## Excerpt provided
○ ○ ○ ○ ○ ○ ○

Scarlett Johansson’s Tom Waits Tribute Album: Pretty Good, Actually!


Get silly

Reasons that Scarlett Johansson would want to record an album of Tom Waits covers abound. From the most cynical possible angle, she’s an indie-film actress who needs to ramp up her cool-chick bona fides after getting engaged to Van Wilder and appearing on every lad-mag hottest-chicks-ever countdown and making a Michael Bay movie (though The Island, I’ll argue, was a whole hell of a lot better than Match Point). More to the point, though, I know at least five people who, given the money, time, and fame necessary to record Tom Waits tribute albums, would do the exact same thing. And in any case, Johansson proves on Anywhere I Lay My Head that she’s a better junk-blues weirdo than Waits is an indie-film actor these days; see Wristcutters: A Love Story, or don’t. Even the most sympathetic critics have to concede that Anywhere I Lay My Head Johansson’s Waits love-letter, is a fundamentally ridiculous enterprise, almost stunning in its total lack of need to exist. (Sean Fennessey: “This album is sort of like if the 25-man roster of the New York Mets came to my office and rapped the Pharcyde’s ‘She Said’ at me. Two things I love dearly coming together – and it’s not quite right.”) It also seems guaranteed to vengefully piss off a certain segment of the population; when I mentioned that I really like the album at the Voice editorial staff meeting today, a howl of protest went up. The people who people who deeply love Waits’s bruised, scraggly rambles, after all, are generally exactly the people who won’t take kindly to a rich and famous and mindbendingly pretty actress offering her interpretations of these songs. But there’s something to be said for the sheer ballsiness of the exercise, and something more for the fact that the end product sounds nothing like a Tom Waits record.

○ ○ ○ ○ ○ ○ ○

Stored entries
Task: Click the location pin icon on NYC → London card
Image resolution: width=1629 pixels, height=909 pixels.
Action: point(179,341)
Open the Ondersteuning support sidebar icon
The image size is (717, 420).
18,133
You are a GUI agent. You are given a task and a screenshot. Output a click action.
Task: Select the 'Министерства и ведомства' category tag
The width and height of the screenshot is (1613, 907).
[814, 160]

○ ○ ○ ○ ○ ○ ○

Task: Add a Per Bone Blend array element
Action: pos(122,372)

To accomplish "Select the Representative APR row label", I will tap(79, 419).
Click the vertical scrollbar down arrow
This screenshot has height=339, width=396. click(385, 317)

○ ○ ○ ○ ○ ○ ○

## Set exercise 1
From the Scarlett Johansson album review, list the things Johansson did that the first paragraph gives as reasons she would need to ramp up her cool-chick bona fides.
## Set exercise 2
Please carry the review of Scarlett Johansson's Tom Waits tribute album forward from its last sentence.

## Task output 1
- Getting engaged to Van Wilder
- Appearing on every lad-mag hottest-chicks-ever countdown
- Making a Michael Bay movie

## Task output 2
Johansson recruited Dave Sitek from TV on the Radio to produce, a canny choice. I’ll listen to virtually anything that guy produces, even Dragons of Zynth. His immersively woozy sense of float here is almost the polar opposite of the precision-skronk he brought to the Foals’ Antidotes; Sitek buries nearly every sound in the mix, letting everything bleed into everything else. More than anything Sitek’s done yet, Anywhere I Lay My Head feels entrenched in the old cathedrals-of-gauze 4AD aesthetic, a smearily grand beauty that almost no one else seems able to pull off anymore. As a technique, Sitek’s muffling enormity serves to distance the album from Waits’s ramshackle clangs-and-bagpipes originals and to render Johansson’s celebrity into something approaching a nonfactor. Her voice doesn’t show up until track two, and when it does, it’s just another element in Sitek’s muffling mix. Sitek buries Johannson’s voice so completely, in fact, that this album manages to render Waits’s lyrics less comprehensible that Waits’s muppet croak could ever manage. And Johannson’s voice totally works for this stuff. I’ve always loved the husky depth of her speaking voice, and she puts it to good use here, intoning Waits’s lyrics in a breathy near-whisper that actually becomes a full-on whisper a few times. It’s nothing like Wait’s ground-down crackle of a voice, of course, but it has a world-weary force of its own. She can’t quite make the self-consciously anachronistic colloquialisms of those lyrics work, and she really shouldn’t have tried; I wish she’d just say “Houston” instead of “Houston-town,” for instance. But her interpretations take on their own welcome contexts; when she talks about drinking you under the table, there’d be a walloping sexiness in her voice that’d still be there even if we didn’t know it was Scarlett Johansson singing.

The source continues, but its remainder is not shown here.